==== Extracted text

Academic journal article Ethnology

Settlement and Sociality among the Mountain Arapesh

Academic journal article Ethnology

Settlement and Sociality among the Mountain Arapesh

Article excerpt

Thanks to the early ethnographic work of Margaret Mead and Reo Fortune, the Mountain Arapesh of the East Sepik Province, Papua New Guinea, have become one of the standard exemplars of human culture. They constitute one of 30 New Guinea cases in the Ethnographic Atlas, they have featured in numerous comparative analyses, and, thanks to Mead's Sex and Temperament (reprinted numerous times since its appearance in 1935), they are perhaps better known to a western lay audience than almost any other Melanesian people. The impact of this ethnographic record is the more impressive given that Mead and Fortune spent less than eight months of 1931-32 in their fieldbase of Alitoa in the Prince Alexander Mountains. In that short time, however, Mead in particular gathered enough data to fill five volumes and numerous articles, a record that Fox (1983:40) quite rightly calls one "of the great ethnographic descriptions in the old grand manner."

As impressive as it is, the Mountain Arapesh corpus is not without its flaws. In particular, as I discovered in compiling a recent encyclopedia entry on the Mountain Arapesh (Roscoe 1991a), ethnographic omissions and semantic confusions make it impossible to establish exactly the full nature of Arapesh settlement patterns and social groups. In this article, I describe these problems and report the results of a recent expedition to Mountain Arapesh territory to clarify matters. My purpose is partly ethnographic and partly methodological. By adding details that Mead and Fortune omitted, I seek to deepen our knowledge of Arapesh life and shed light on a problem in the description of Melanesian settlement and sociality.

========

◆ Set of tasks ◆
1. Extract the passage of the Mountain Arapesh article excerpt that starts at "As impressive as" and ends at "settlement and sociality.", word for word.
2. Reproduce the lines of the records verbatim, starting at the line containing "Open the commit options gear icon" and ending at the line containing "[x=63, y=273]", including both of those lines.

==== Source material

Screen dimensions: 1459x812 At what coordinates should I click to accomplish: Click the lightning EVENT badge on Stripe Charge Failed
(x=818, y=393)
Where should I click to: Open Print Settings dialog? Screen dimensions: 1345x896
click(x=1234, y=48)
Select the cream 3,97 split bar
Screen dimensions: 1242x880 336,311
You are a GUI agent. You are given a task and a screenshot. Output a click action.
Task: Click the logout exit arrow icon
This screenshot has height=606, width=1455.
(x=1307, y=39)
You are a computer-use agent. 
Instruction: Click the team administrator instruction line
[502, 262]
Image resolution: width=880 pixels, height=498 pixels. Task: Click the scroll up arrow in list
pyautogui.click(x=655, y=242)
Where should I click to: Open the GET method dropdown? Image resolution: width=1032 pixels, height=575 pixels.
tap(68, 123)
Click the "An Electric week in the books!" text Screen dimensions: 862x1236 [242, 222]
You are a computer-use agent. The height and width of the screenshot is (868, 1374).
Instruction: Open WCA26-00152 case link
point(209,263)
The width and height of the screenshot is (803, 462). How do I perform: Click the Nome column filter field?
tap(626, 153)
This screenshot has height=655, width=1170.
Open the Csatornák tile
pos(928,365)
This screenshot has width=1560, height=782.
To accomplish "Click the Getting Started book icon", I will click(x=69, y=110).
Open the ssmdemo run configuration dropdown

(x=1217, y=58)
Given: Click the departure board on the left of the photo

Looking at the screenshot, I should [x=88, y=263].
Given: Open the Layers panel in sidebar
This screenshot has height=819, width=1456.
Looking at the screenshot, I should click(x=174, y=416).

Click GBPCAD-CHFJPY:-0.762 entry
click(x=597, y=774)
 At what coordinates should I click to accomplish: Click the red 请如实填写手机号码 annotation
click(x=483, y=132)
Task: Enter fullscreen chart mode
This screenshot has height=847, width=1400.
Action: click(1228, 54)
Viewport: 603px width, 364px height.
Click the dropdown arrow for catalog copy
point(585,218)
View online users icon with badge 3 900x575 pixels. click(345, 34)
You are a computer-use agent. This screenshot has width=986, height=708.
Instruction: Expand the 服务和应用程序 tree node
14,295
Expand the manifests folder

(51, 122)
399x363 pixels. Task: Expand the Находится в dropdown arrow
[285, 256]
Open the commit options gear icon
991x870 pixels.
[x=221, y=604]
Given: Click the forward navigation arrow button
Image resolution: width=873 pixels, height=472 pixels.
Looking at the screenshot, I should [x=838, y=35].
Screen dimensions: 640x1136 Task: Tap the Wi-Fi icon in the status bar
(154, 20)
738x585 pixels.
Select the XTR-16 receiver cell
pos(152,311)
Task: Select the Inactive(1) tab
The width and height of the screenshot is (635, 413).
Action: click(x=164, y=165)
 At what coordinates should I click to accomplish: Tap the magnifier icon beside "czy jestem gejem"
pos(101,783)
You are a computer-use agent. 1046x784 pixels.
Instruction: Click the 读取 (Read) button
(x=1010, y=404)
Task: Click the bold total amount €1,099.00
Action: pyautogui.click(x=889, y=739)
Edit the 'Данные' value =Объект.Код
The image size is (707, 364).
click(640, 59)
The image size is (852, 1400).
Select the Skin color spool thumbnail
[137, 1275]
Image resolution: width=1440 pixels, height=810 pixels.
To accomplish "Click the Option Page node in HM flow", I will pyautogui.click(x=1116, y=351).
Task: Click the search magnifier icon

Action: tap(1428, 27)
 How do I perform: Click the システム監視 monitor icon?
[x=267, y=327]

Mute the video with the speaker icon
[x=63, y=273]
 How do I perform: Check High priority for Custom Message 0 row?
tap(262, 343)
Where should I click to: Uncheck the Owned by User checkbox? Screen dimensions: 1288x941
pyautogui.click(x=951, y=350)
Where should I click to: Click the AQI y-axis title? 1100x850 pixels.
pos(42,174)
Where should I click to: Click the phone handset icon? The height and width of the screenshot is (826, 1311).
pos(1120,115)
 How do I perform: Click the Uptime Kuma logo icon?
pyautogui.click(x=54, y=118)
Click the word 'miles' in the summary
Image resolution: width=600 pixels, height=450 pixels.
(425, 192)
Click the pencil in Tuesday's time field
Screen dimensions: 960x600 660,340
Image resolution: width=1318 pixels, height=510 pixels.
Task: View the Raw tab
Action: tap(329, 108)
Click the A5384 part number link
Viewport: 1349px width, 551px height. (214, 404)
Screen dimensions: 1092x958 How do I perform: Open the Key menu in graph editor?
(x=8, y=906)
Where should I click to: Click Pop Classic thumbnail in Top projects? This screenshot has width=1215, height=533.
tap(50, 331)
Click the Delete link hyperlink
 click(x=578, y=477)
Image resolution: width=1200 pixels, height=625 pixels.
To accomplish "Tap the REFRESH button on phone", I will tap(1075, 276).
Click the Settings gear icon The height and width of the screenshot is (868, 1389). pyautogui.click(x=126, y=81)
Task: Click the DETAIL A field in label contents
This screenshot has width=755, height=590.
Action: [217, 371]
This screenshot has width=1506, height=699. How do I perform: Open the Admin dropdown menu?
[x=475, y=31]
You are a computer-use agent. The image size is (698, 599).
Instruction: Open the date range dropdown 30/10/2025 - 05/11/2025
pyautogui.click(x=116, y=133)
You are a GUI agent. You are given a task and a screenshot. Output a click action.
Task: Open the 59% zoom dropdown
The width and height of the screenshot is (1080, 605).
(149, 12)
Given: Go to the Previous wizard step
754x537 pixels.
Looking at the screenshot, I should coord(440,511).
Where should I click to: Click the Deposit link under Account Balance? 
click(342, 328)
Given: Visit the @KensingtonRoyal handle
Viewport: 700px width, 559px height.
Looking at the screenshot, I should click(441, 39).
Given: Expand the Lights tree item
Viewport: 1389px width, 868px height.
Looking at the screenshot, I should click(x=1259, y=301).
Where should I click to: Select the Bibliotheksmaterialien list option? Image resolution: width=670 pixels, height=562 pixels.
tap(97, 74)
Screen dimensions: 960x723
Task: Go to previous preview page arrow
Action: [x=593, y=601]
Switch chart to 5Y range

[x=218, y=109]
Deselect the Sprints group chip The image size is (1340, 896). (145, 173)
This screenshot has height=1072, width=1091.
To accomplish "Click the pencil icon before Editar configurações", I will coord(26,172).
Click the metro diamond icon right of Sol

========

◆ Solutions below ◆
1.
As impressive as it is, the Mountain Arapesh corpus is not without its flaws. In particular, as I discovered in compiling a recent encyclopedia entry on the Mountain Arapesh (Roscoe 1991a), ethnographic omissions and semantic confusions make it impossible to establish exactly the full nature of Arapesh settlement patterns and social groups. In this article, I describe these problems and report the results of a recent expedition to Mountain Arapesh territory to clarify matters. My purpose is partly ethnographic and partly methodological. By adding details that Mead and Fortune omitted, I seek to deepen our knowledge of Arapesh life and shed light on a problem in the description of Melanesian settlement and sociality.

2.
Open the commit options gear icon
991x870 pixels.
[x=221, y=604]
Given: Click the forward navigation arrow button
Image resolution: width=873 pixels, height=472 pixels.
Looking at the screenshot, I should [x=838, y=35].
Screen dimensions: 640x1136 Task: Tap the Wi-Fi icon in the status bar
(154, 20)
738x585 pixels.
Select the XTR-16 receiver cell
pos(152,311)
Task: Select the Inactive(1) tab
The width and height of the screenshot is (635, 413).
Action: click(x=164, y=165)
 At what coordinates should I click to accomplish: Tap the magnifier icon beside "czy jestem gejem"
pos(101,783)
You are a computer-use agent. 1046x784 pixels.
Instruction: Click the 读取 (Read) button
(x=1010, y=404)
Task: Click the bold total amount €1,099.00
Action: pyautogui.click(x=889, y=739)
Edit the 'Данные' value =Объект.Код
The image size is (707, 364).
click(640, 59)
The image size is (852, 1400).
Select the Skin color spool thumbnail
[137, 1275]
Image resolution: width=1440 pixels, height=810 pixels.
To accomplish "Click the Option Page node in HM flow", I will pyautogui.click(x=1116, y=351).
Task: Click the search magnifier icon

Action: tap(1428, 27)
 How do I perform: Click the システム監視 monitor icon?
[x=267, y=327]

Mute the video with the speaker icon
[x=63, y=273]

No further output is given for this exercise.